Extensive archival documentation related to Lithuania and Lithuanians is kept in Russia, and not only in St. Petersburg or Moscow. Archival cases of Lithuanians containing high numbers of ego-documents, are dispersed throughout the vast territory, and are especially numerous in the Siberian memory institutions. Thanks to the project Lithuanian Sibiriada, copies of documents brought from Tobolsk, Tomsk, Krasnoyarsk and Irkutsk can be found in the Lithuanian State Historical Archives. By using the analysis of documents and the method of classification, this article tries to systematize the information about the relevant materials found in the state archives of Siberia and to determine their typology.

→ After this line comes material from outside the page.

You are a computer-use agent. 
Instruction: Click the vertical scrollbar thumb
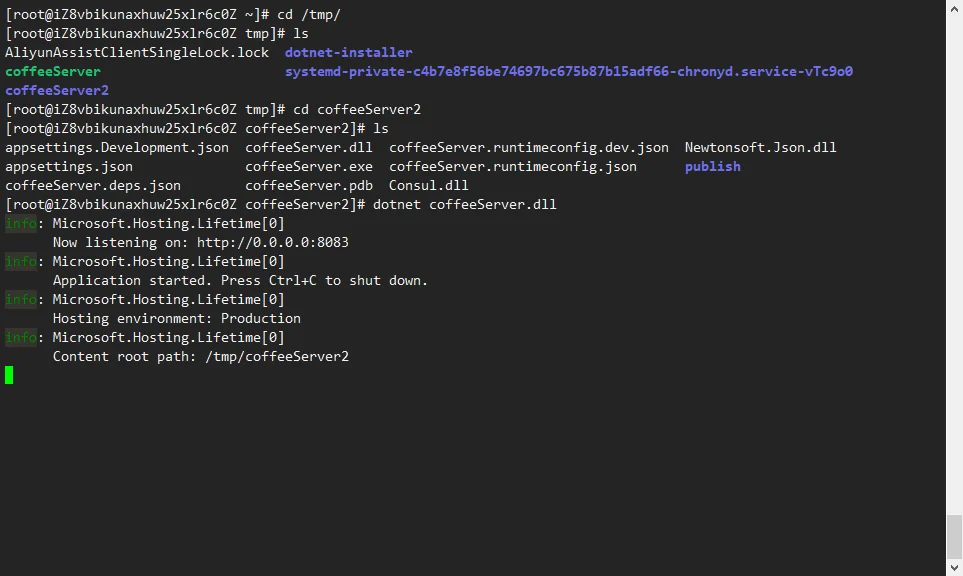[954, 536]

 The studied documentation covering the period between 1773 and 1923 was found to belong to such areas of public life as politics, economics, science, education, culture, religion, administration, law, statistics, labor, and migration. These are documents (ranging from drafts and copies to official originals) produced by Lithuanians themselves, scribes, state officials not only in Siberia, but also in Lithuania, St. Petersburg or other parts of the Russian Empire. By type, among the discovered documents, there are decrees and manifests, deportation sentences, appointment letters, certificates, sheets, decisions, court records, lists, metrics, reports, reviews, statistics, financial documents. In terms of ego-documents, letters, requests, complaints, explanations, and wills can be found. With such texts, people sought to report, ask, defend themselves or those close to them, or bequeath property. The government created documents with the purpose of informing, registering, taxing, deporting, liberating, accommodating, employing, accumulating data; (not) issuing permits, allowances, salaries. Photos were taken for the mass media, identification, or inspection.

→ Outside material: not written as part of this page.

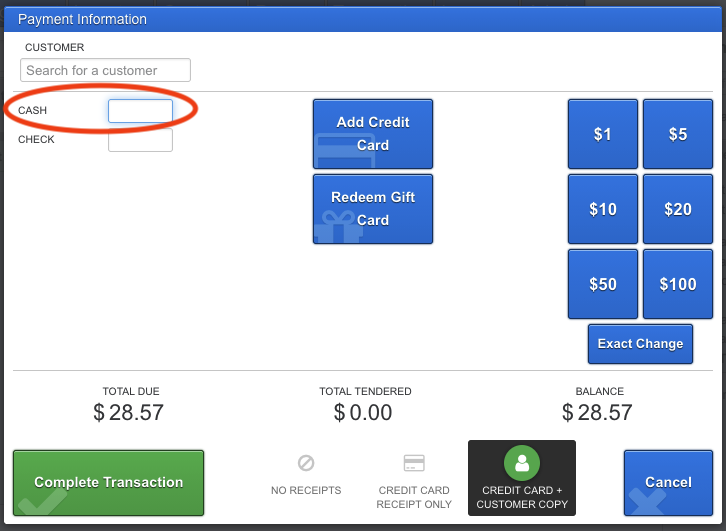726x531 pixels.
Task: Cancel the payment dialog
Action: (668, 482)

 Siberian documents touch on such topics as the uprisings, the annexation of the Grand Duchy of Lithuania, attempts of Russification, exiles and prisoners, police surveillance, deaths, liberation, return to the social group, employment, marriage, obtaining a passport, business, resettlement, return to Lithuania. Documentary testimonies are available about free Lithuanians in Siberia: workers and farmers, students and teachers, businesspeople and craftsmen, doctors and priests, officials and various specialists, war refugees and repatriates. The addressees of the letters were the governors’ offices, directorates, courts, various institutions, officials, private people.
 The study showed that, between 1773 and 1923, Siberian documents about Lithuanians most frequently concern the deported persons (political, criminal), their data and applications. Yet, there are also archival cases significant for the history of Lithuania about the Lithuanian colonies, various specialists, famous personalities, businesspeople, about events in Lithuania itself.